Le néoplasticisme de Mondrian est souvent réduit à ses grilles noires et ses rectangles rouge, jaune, bleu. C'est une lecture paresseuse. Ce que Mondrian cherche, c'est à éliminer tout ce qui est particulier, anecdotique, sentimental dans une composition, pour n'en garder que les tensions fondamentales. Vertical contre horizontal. Couleur contre neutralité. Plein contre vide. Pas de courbe, pas de diagonale, pas de nuance : la courbe renvoie au corps, à la nature, à l'émotion individuelle. Mondrian n'en veut pas. Il veut quelque chose d'impersonnel et d'universel, une composition qui n'appartient à personne et qui parle à tout le monde.

Rietveld traduit ça en trois dimensions. La chaise Rouge et Bleue de 1917, la Maison Schröder à Utrecht en 1924 : des plans de couleur qui s'articulent dans l'espace, des volumes qui s'interpénètrent sans se fondre, une architecture où chaque élément reste lisible indépendamment des autres. La Maison Schröder est classée au patrimoine mondial de l'UNESCO. On comprend pourquoi en la visitant : c'est un intérieur qui fonctionne comme une peinture de Mondrian habitable, où les cloisons coulissent pour transformer l'espace, où la couleur délimite les zones mieux que n'importe quelle paroi.

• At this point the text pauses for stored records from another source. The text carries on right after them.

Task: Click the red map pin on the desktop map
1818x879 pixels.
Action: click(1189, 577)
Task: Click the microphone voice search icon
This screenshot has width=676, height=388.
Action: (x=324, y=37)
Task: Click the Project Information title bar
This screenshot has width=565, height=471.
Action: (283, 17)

Van Doesburg pousse le mouvement encore plus loin, et finit par rompre avec Mondrian précisément sur la question de la diagonale. Il introduit ce qu'il appelle l'élémentarisme, des compositions à 45 degrés qui introduisent une tension dynamique que l'orthogonalité pure ne permet pas. Mondrian considère ça comme une trahison des principes. Van Doesburg y voit une évolution logique. Cette rupture en 1925 est en elle-même révélatrice : De Stijl n'était pas un style. C'était une conviction, et les convictions se fracturent quand elles rencontrent leurs propres limites.

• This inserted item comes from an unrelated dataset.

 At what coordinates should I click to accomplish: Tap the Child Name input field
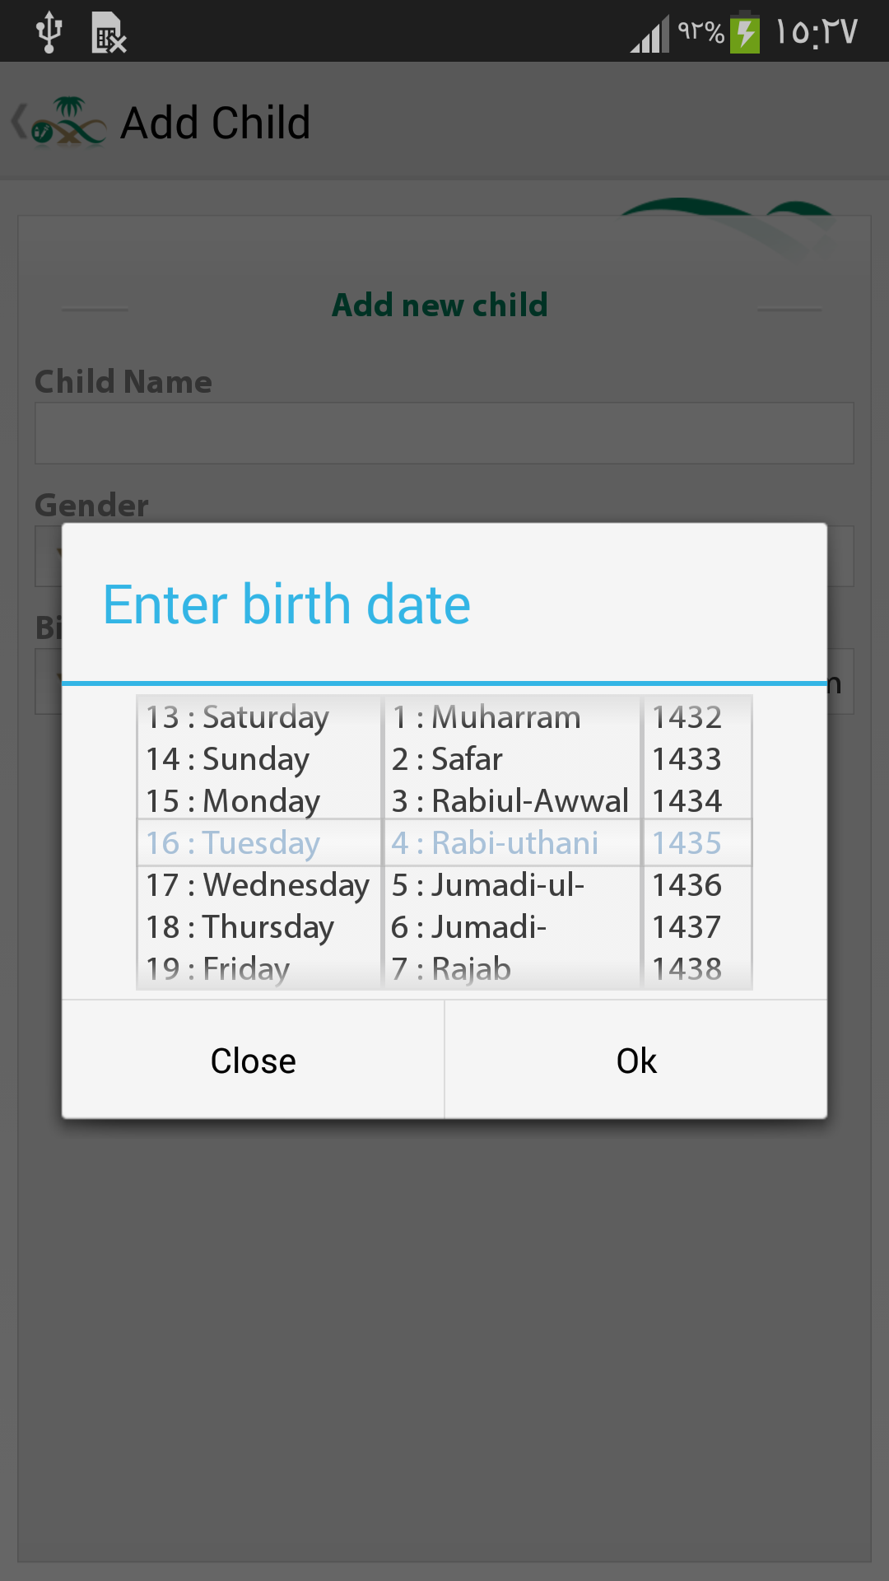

Ce qui reste de tout ça, un siècle plus tard, c'est un vocabulaire formel qui a infiltré absolument tout : le design industriel, la typographie, l'architecture contemporaine, les interfaces numériques. Les grilles sur lesquelles reposent nos écrans descendent en ligne directe de Mondrian. Les façades vitrées découpées en modules réguliers de la plupart des immeubles de bureaux construits depuis 1960 doivent quelque chose à Rietveld. De Stijl a gagné, silencieusement, en devenant le fond sur lequel tout le reste se construit.

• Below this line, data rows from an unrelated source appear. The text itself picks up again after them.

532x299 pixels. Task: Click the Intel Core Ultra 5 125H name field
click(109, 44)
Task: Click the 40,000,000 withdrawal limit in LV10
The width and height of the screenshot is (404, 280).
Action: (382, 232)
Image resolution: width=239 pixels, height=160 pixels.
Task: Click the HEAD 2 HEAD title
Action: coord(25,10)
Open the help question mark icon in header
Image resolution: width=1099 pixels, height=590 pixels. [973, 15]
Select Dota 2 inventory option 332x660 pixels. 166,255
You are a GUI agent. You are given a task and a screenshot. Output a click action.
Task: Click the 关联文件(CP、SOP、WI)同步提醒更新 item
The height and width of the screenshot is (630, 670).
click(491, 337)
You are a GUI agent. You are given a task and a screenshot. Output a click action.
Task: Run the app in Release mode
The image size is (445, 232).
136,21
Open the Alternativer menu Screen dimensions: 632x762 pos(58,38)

Dans un intérieur contemporain, cet héritage se lit dans la façon dont une composition géométrique franche, quelques axes forts, un contraste maîtrisé entre couleurs primaires et neutralité, suffit à donner une lisibilité immédiate à un espace. Pas pour décorer. Pour organiser. C'est la distinction que Mondrian aurait voulu qu'on retienne.